Kegiatan yang digelar di Kecamatan Pasuruan ini dihadiri puluhan petani dari berbagai desa, dengan tujuan memberikan bekal pengetahuan sekaligus keterampilan praktis dalam mengolah limbah pertanian menjadi pupuk ramah lingkungan.

Dalam sambutannya, Gus Muafi menekankan bahwa pertanian masa depan tidak bisa lagi hanya mengandalkan pupuk kimia, melainkan harus beralih ke sistem yang lebih berkelanjutan.

“Petani harus mandiri, tidak tergantung pada pupuk kimia yang ketersediaannya sering terbatas dan harganya terus naik. Dengan pupuk organik, kita bukan hanya mengurangi biaya produksi, tapi juga menjaga kesuburan tanah untuk generasi mendatang,” ujar Gus Muafi.

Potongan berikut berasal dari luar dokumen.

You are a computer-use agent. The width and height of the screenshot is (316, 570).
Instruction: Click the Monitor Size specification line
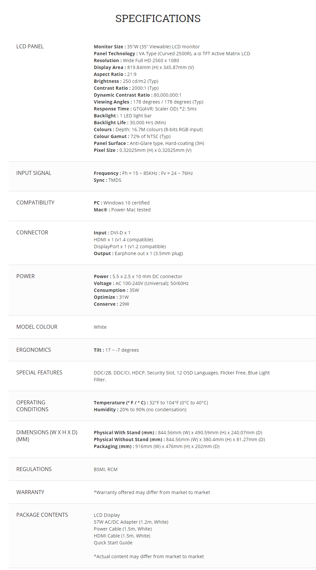(x=147, y=47)

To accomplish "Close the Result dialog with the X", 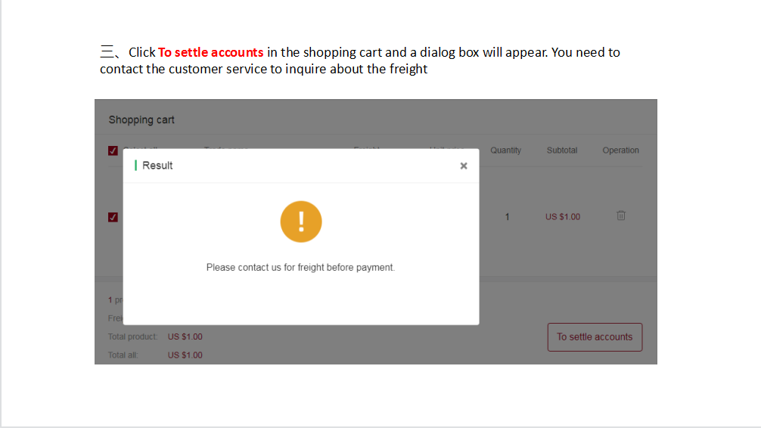I will pyautogui.click(x=464, y=166).
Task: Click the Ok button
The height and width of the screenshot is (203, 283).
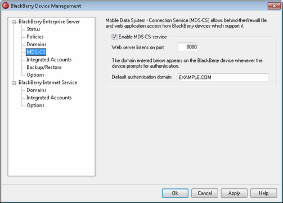Action: pyautogui.click(x=175, y=193)
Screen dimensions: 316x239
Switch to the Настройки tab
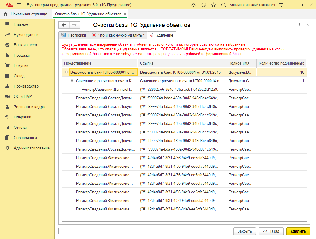(x=73, y=35)
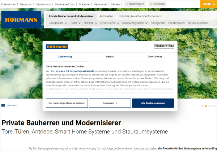Select the Architekten audience tab
The width and height of the screenshot is (217, 151).
coord(106,16)
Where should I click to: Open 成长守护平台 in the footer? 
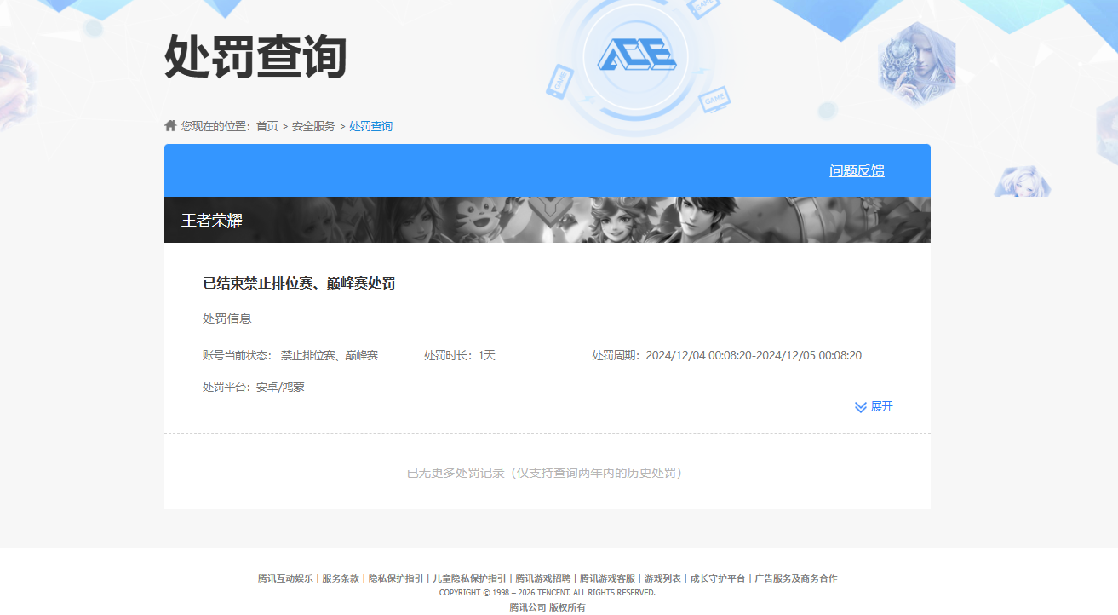click(717, 578)
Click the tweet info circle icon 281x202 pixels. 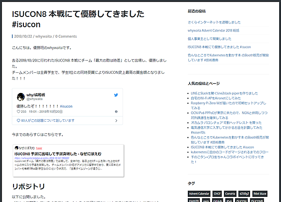click(x=117, y=111)

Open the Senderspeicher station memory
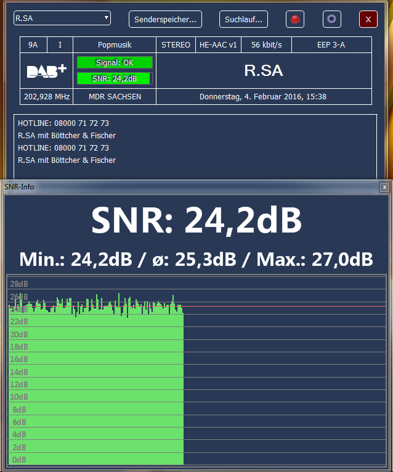(x=166, y=20)
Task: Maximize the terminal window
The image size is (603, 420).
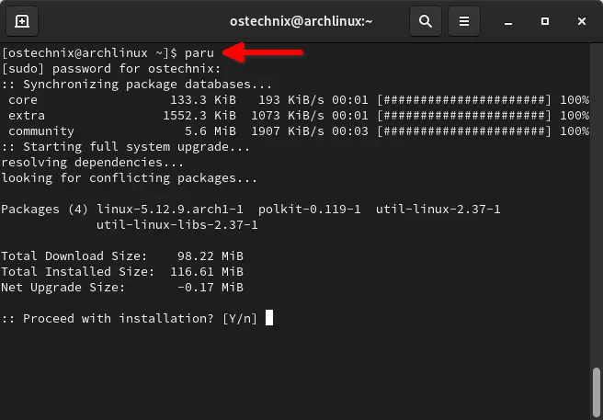Action: (545, 20)
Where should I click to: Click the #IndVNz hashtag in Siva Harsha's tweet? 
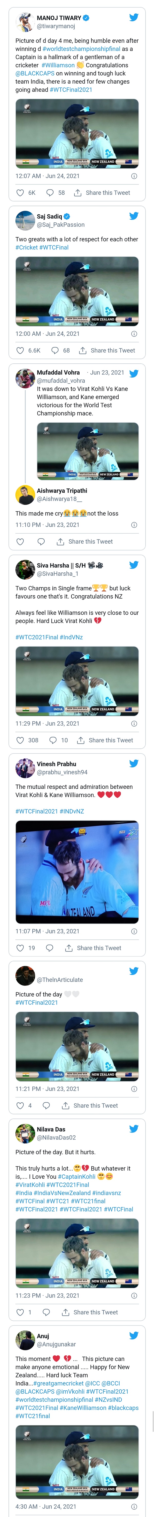(x=72, y=638)
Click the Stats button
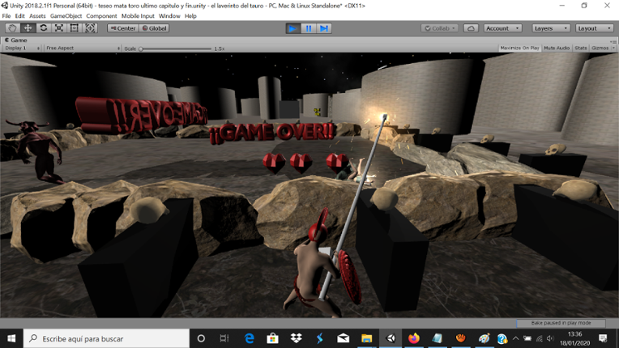This screenshot has height=348, width=619. tap(581, 49)
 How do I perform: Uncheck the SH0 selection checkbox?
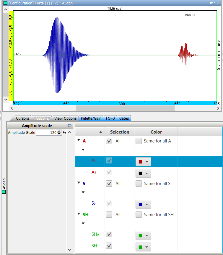109,234
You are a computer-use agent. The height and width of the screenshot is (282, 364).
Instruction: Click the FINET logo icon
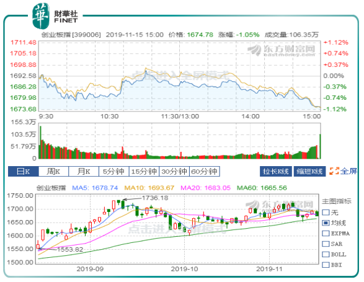point(41,15)
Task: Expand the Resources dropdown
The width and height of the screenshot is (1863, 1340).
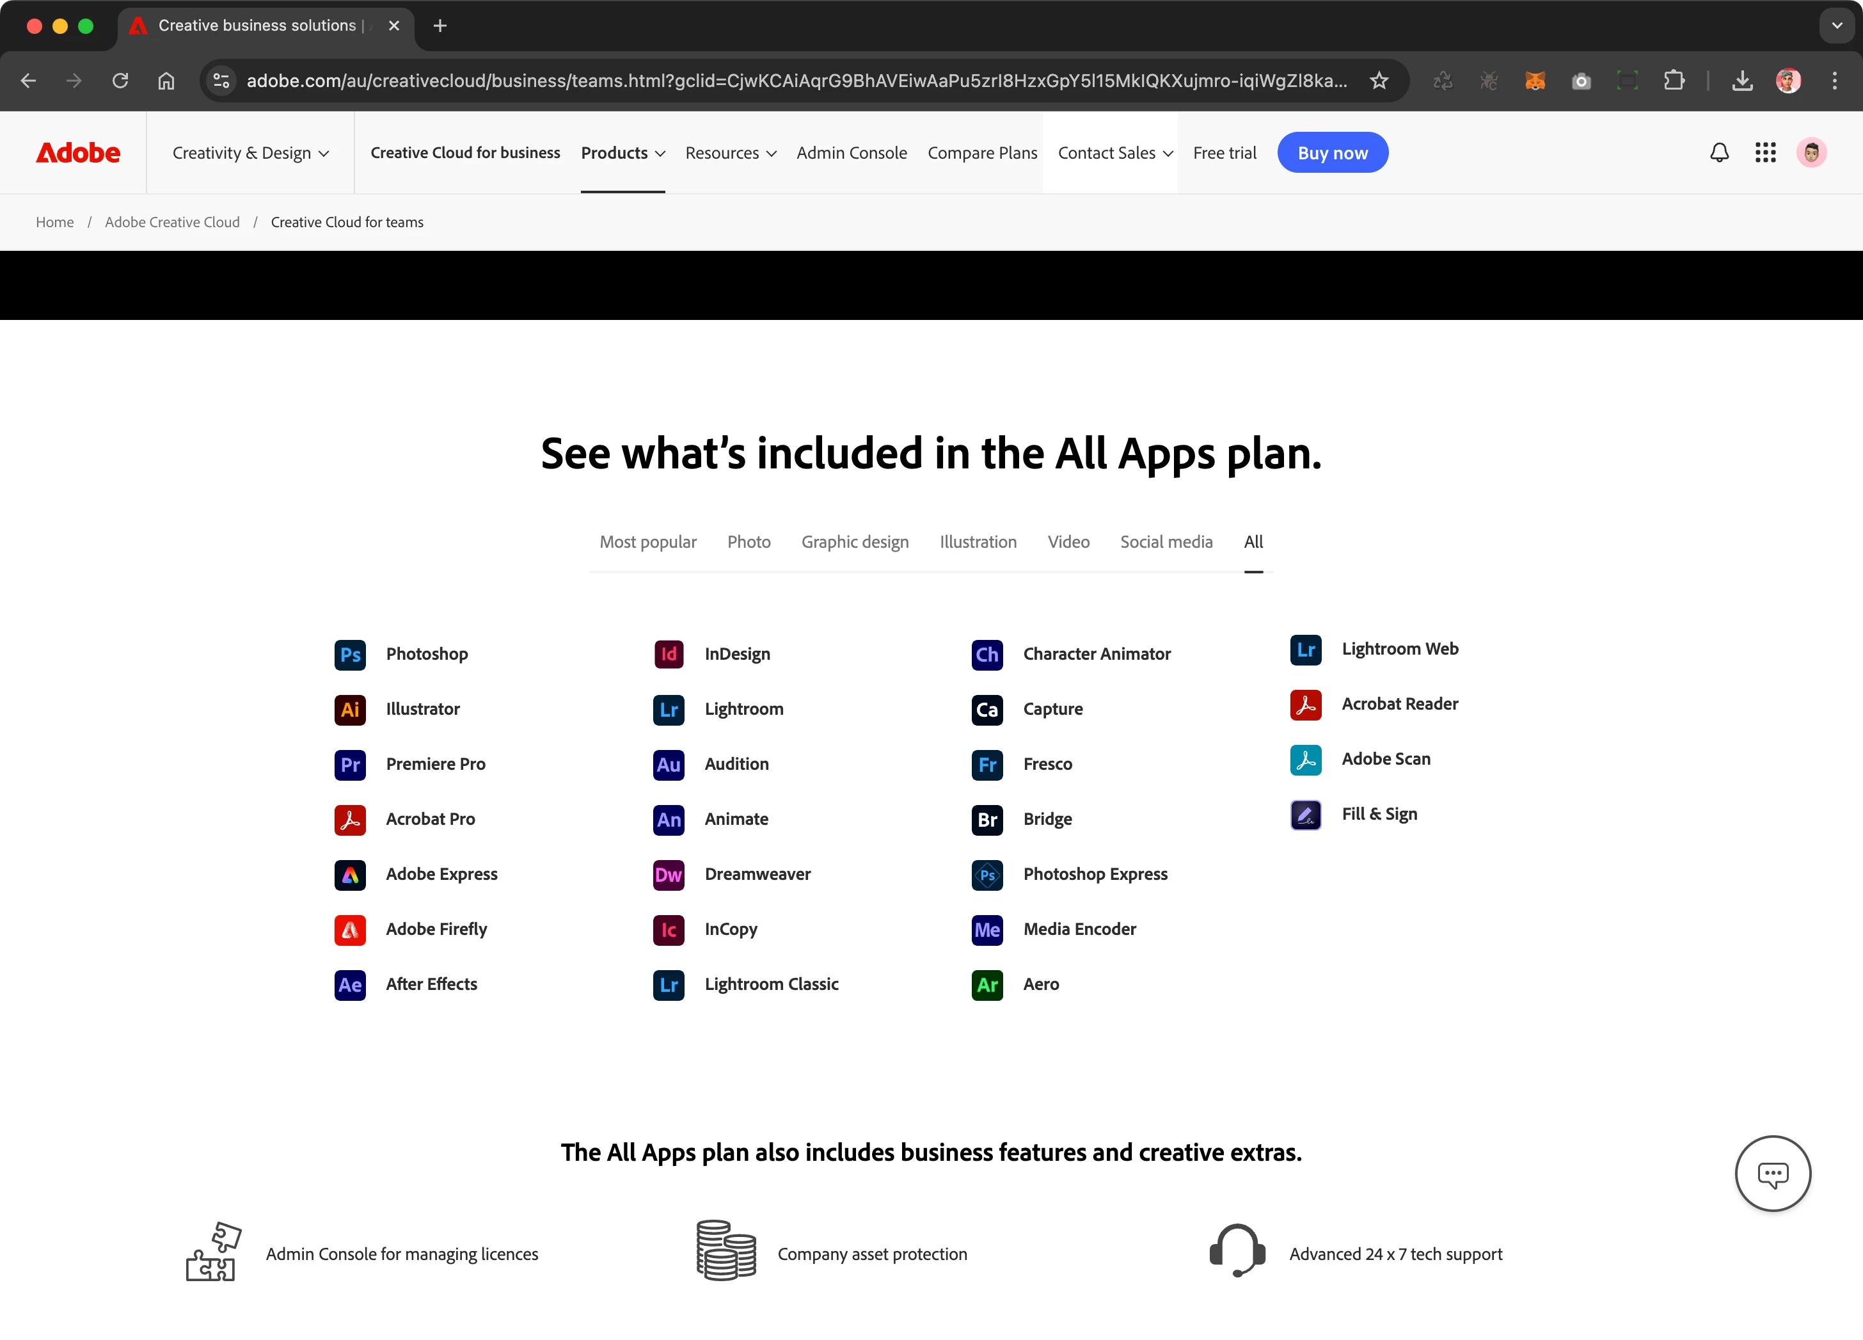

Program ini juga sejalan dengan visi DBHCHT (Dana Bagi Hasil Cukai Hasil Tembakau) yang diarahkan untuk meningkatkan kapasitas kelembagaan petani dan memperkuat sektor pertanian di daerah. Melalui pelatihan ini, diharapkan petani mampu membangun sistem produksi yang lebih efisien, mandiri, dan berdaya saing.

Sejumlah peserta menyambut baik kegiatan tersebut. Mereka menilai pelatihan ini tidak hanya memberi ilmu baru, tetapi juga membuka peluang usaha baru berbasis pertanian ramah lingkungan.

“Kalau selama ini kami hanya membeli pupuk, sekarang kami bisa membuat sendiri. Bahkan kalau hasilnya bagus, bisa dijual untuk menambah pendapatan,” ungkap salah satu peserta.

Pelatihan ini juga menjadi bagian dari komitmen Gus Muafi dalam memperjuangkan nasib petani di Kabupaten Pasuruan. Ia berharap, keterampilan membuat pupuk organik dapat terus dikembangkan di setiap desa, sehingga tercipta ekosistem pertanian yang mandiri, berkelanjutan, dan sesuai dengan semangat pembangunan daerah.